# The ports system is broken



## SIFE (Jun 21, 2013)

I updated my ports database as usual like so: `# portsnap fetch update`. After that I decided to install a port but suddenly this error appears:

```
1 
open conditional:
	 at line 134 (evaluated to true)
```
I googled for it but it looks like my situation is the first, any clue?


----------



## DutchDaemon (Jun 21, 2013)

I'd just remove /var/db/portsnap/tag and /usr/ports and run a clean `portsnap fetch extract` before delving any deeper.

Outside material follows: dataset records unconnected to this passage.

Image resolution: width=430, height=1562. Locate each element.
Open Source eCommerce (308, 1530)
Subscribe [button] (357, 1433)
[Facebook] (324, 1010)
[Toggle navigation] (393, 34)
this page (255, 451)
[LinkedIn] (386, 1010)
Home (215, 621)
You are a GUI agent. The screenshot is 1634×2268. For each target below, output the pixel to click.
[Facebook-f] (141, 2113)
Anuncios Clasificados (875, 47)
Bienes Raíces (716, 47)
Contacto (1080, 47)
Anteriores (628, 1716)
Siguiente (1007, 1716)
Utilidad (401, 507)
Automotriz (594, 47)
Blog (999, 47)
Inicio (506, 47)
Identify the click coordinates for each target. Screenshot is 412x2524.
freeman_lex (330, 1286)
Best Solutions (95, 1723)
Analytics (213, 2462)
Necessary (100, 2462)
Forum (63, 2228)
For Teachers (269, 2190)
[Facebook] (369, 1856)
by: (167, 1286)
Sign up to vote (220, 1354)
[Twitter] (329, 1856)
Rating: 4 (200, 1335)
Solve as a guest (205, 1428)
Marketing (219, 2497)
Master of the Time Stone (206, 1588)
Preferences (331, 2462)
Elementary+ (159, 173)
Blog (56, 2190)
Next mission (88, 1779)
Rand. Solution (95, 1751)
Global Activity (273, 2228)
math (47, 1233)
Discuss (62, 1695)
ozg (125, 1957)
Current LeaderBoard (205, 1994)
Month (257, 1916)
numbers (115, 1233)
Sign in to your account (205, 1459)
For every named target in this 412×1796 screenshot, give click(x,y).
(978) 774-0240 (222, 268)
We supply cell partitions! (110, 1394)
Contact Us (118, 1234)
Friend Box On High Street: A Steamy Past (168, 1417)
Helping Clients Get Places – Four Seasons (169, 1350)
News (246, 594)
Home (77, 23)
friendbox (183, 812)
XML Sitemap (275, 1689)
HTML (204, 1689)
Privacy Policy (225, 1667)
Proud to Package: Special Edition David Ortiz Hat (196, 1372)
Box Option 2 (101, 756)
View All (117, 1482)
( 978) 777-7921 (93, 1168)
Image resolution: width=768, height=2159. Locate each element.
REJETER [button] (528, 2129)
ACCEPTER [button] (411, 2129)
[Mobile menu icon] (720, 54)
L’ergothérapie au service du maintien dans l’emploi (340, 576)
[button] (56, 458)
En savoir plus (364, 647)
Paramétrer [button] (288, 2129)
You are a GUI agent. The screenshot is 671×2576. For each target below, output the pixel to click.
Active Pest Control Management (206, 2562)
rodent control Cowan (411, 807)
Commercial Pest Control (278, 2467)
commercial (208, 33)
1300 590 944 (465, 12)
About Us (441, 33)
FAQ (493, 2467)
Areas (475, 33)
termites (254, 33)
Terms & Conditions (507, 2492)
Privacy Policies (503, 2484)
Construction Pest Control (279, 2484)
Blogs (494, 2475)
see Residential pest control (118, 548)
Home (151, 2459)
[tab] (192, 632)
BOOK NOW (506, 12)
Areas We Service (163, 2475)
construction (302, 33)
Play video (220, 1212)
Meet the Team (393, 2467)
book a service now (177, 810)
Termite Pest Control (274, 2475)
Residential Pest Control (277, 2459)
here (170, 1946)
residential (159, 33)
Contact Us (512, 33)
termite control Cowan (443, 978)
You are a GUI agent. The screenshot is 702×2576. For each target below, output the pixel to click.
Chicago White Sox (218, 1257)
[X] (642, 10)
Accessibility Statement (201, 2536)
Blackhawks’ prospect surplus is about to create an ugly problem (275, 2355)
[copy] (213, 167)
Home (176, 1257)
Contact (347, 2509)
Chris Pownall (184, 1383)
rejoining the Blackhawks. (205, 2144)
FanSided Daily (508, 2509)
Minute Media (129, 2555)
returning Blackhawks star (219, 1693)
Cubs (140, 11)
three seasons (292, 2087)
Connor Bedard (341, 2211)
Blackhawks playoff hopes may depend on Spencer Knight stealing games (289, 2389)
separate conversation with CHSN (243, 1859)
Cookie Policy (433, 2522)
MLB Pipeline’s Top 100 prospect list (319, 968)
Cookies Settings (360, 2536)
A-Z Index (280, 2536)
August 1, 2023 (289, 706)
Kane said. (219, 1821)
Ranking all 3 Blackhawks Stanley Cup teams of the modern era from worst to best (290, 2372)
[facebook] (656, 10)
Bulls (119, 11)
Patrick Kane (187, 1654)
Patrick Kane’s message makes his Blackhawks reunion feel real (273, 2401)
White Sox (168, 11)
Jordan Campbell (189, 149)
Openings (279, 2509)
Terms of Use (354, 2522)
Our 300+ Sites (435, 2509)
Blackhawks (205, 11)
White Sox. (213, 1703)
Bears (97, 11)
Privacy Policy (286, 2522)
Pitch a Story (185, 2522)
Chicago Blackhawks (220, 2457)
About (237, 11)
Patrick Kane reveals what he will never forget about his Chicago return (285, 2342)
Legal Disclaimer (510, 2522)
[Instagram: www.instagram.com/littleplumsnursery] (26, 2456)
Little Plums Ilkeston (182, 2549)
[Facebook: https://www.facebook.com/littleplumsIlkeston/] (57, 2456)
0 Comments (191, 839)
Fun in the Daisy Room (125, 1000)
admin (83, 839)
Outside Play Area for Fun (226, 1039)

This may be a simple write or copy error in a file.


----------



## SIFE (Jun 21, 2013)

This doesn't solve my problem _either_, also, I looked at this thread and tried what he did but unfortunately it didn't work for me.


----------



## jozze (Jun 21, 2013)

Exactly as @DutchDaemon suggested, you can copy /usr/ports to safe location, and refetch the entire ports tree.

```
# rm -rf /var/db/portsnap/tag
# cp -R /usr/ports /root/ports.bak
# rm -rf /usr/ports
# portsnap fetch extract
```
If all went well, you can delete the backup `# rm -rf /root/ports.bak`. If the problem persists, consider using devel/subversion to update your ports tree:

```
# rm -rf /usr/ports
# cp -R /root/ports.bak /usr/ports
# make -C /usr/ports/devel/subversion install clean
# rm -rf /usr/ports
# svn co svn://svn.freebsd.org/ports/head
# cd /usr/ports && make fetchindex
```
If you want to make a complete switch to devel/subversion you can follow this blog.


----------



## SIFE (Jun 21, 2013)

```
# make -C /usr/ports/devel/subversion install clean
1 open conditional:
	 at line 134 (evaluated to true)
make: fatal errors encountered -- cannot continue
```


----------



## Beastie (Jun 21, 2013)

jozze said:
			
		

> you can copy /usr/ports to safe location, and refetch the entire ports tree.
> 
> ```
> # cp -R /usr/ports /root/ports.bak
> ...


Ew, I can hear the disk spinning like hell. Wouldn't it be easier to do a simple renaming?
`# mv /usr/ports /usr/ports.bak`


----------



## jozze (Jun 21, 2013)

SIFE said:
			
		

> ```
> # make -C /usr/ports/devel/subversion install clean
> 1 open conditional:
> at line 134 (evaluated to true)
> ...



One of your configuration files is improperly written. Post your make.conf, so we can see if the problem lies there, and any other files you edited prior to this problem (maybe portsnap.conf). Also, maybe you edited files in /usr/ports/Mk directory. If you had, show us. It could be that you set up an `if' clause inside there. Now your make program cannot work, due to a poorly written make-file.


----------



## ShelLuser (Jun 21, 2013)

SIFE said:
			
		

> I updated my ports database as usual like so: `# portsnap fetch update`. After that I decided to install a port but suddenly this error appears


Which FreeBSD version are you using?


----------



## SIFE (Jun 21, 2013)

```
FreeBSD 8.4-PRERELEASE
```
Updating src and building kernel fails too with some error message.


----------



## jozze (Jun 21, 2013)

Yes, of course, that's why knowing your make.conf is of vital importance. Your configuration files are improperly written. I hate to repeat myself, but



			
				jozze said:
			
		

> One of your configuration files is improperly written. Post your make.conf, so we can see if the problem lies there, and any other files you edited prior to this problem (maybe portsnap.conf). Also, maybe you edited files in /usr/ports/Mk directory. If you had, show us. It could be that you set up an `if' clause inside there. Now your make program cannot work, due to a poorly written make-file.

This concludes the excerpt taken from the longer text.